Old Growth
Walking to work is like being in a slow tracking shot of the city. It gives you time to think and notice things. One thing I noticed was the inhumanity of some large older apartment blocks. I thought: did the people who designed these things hate people? Did they not understand people? Did they not “get” people? Why would you want to encase people in steel, entomb them in concrete or imprison people in what is supposed to be their home?

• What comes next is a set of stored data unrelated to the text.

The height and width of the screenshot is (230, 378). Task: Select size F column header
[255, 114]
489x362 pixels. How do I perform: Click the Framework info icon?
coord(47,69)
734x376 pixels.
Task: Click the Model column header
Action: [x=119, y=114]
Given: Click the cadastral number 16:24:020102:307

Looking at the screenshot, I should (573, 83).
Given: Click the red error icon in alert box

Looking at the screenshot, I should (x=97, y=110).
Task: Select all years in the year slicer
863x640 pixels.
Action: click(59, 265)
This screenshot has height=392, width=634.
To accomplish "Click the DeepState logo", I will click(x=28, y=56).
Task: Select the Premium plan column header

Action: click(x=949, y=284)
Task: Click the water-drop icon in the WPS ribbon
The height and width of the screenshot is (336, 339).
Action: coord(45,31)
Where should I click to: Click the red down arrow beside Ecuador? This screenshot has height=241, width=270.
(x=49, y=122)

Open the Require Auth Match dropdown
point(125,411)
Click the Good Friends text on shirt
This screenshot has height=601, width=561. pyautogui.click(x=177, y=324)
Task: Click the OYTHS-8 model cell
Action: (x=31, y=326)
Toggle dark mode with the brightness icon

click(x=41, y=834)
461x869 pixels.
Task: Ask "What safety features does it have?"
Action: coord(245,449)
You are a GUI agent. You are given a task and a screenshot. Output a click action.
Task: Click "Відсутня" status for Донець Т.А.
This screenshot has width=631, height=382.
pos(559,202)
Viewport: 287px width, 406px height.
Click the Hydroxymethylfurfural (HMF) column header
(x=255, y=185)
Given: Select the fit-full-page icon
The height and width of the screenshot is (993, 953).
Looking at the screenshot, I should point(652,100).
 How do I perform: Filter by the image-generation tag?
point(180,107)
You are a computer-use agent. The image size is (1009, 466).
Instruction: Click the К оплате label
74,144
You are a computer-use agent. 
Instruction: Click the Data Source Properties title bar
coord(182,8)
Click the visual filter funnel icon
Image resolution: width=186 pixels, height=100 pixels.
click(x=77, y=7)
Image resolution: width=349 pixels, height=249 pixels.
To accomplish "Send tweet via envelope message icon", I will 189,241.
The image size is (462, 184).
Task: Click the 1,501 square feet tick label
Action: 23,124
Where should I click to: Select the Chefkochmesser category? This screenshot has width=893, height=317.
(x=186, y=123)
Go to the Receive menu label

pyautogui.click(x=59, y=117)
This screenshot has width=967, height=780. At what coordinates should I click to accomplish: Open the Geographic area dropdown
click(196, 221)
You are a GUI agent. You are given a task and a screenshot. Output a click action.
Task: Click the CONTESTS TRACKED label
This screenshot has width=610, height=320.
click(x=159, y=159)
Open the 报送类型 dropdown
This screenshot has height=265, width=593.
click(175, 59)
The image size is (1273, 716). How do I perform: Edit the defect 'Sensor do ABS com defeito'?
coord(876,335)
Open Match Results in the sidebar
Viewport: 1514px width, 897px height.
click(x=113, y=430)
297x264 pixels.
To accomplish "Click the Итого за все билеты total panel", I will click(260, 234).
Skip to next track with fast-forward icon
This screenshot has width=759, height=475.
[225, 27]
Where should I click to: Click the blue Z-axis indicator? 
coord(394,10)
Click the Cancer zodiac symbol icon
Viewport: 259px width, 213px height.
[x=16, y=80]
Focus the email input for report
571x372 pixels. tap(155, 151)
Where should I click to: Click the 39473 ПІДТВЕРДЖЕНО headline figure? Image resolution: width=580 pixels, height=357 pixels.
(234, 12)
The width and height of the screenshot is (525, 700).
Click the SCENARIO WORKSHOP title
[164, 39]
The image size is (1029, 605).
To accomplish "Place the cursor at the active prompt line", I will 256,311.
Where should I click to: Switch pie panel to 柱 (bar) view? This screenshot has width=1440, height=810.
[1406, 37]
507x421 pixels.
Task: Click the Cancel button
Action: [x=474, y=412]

Walking through St. Lawrence Market* I wondered why these older more ornate buildings were so much more appealing and comfortable? I don’t even like old things. I’m certainly no fan of antiques and old furniture and the fussiness of ornamentation. I’m a fan of contemporary and Modernist architecture, furniture and design. What I realized was I’m not a fan of the scale. It’s the inhuman scale of those ugly apartment buildings that makes them so unappealing. And not just the inhuman scale of the overall envelope but that everything is out of proportion. This is what I don’t like in Brutalist Architecture of a certain period too. Columns are too big, setbacks are too small, railings are too heavy and high and windows are like tiny archer slots or just cheap little vinyl or aluminum frames. Which is generally a problem I find with Toronto. We jumped from four to ten story buildings to 20,30 and now 70 storey buildings with nothing in between. It’s one of the main criticisms of Le Corbusier’s version of modernity. He got the scale all wrong. The taller a building is, the more space it needs around it, so it doesn't feel like it’s falling down on you, but the more space you add around it, the less humane, the more isolating the space becomes and the less like a community that space feels. Yet, proportions and ratios are what someone like Mies van der Rohe got so right and while the TD Towers may be considered stark and austere, they feel still feel comfortable and even inviting. The scale of the older city is appealing because the buildings and sidewalks and streets all feel proportionately right.
In general I kind of feel that way about modernity. We excel at scaling so much we grow well beyond what we are even prepared for. This obsession with growth and the certainty that growth is good is crushing us. Cities grow faster than their own infrastructure can handle. The pattern is obvious in Toronto. We build massive residential buildings and neglect to add any public space despite the private space in these buildings being minimized. Then we don’t add schools or grocery stores or coffee shops or any additional public transit or parking or road space or pedestrian space (in fact the sidewalks seem to get smaller). Worse yet we don’t add any additional electrical capacity, or storm sewer runoff even as we remove ways for water to be absorbed by the ground. Even sewage and waste capabilities can not keep up with the number of people added to that square kilometre of the city. Every smaller (read: older) apartment building you pass has additional dumpsters parked at the side of the building because apparently we produce that much more waste than when these places were built 40 years ago. Walk by the loading bay of a new condo tower and if the garage doors are open, you will be treated to an overwhelming stench of its immense garbage room. A 30-story tower makes enough garbage to make another 30-story pile of waste really quickly.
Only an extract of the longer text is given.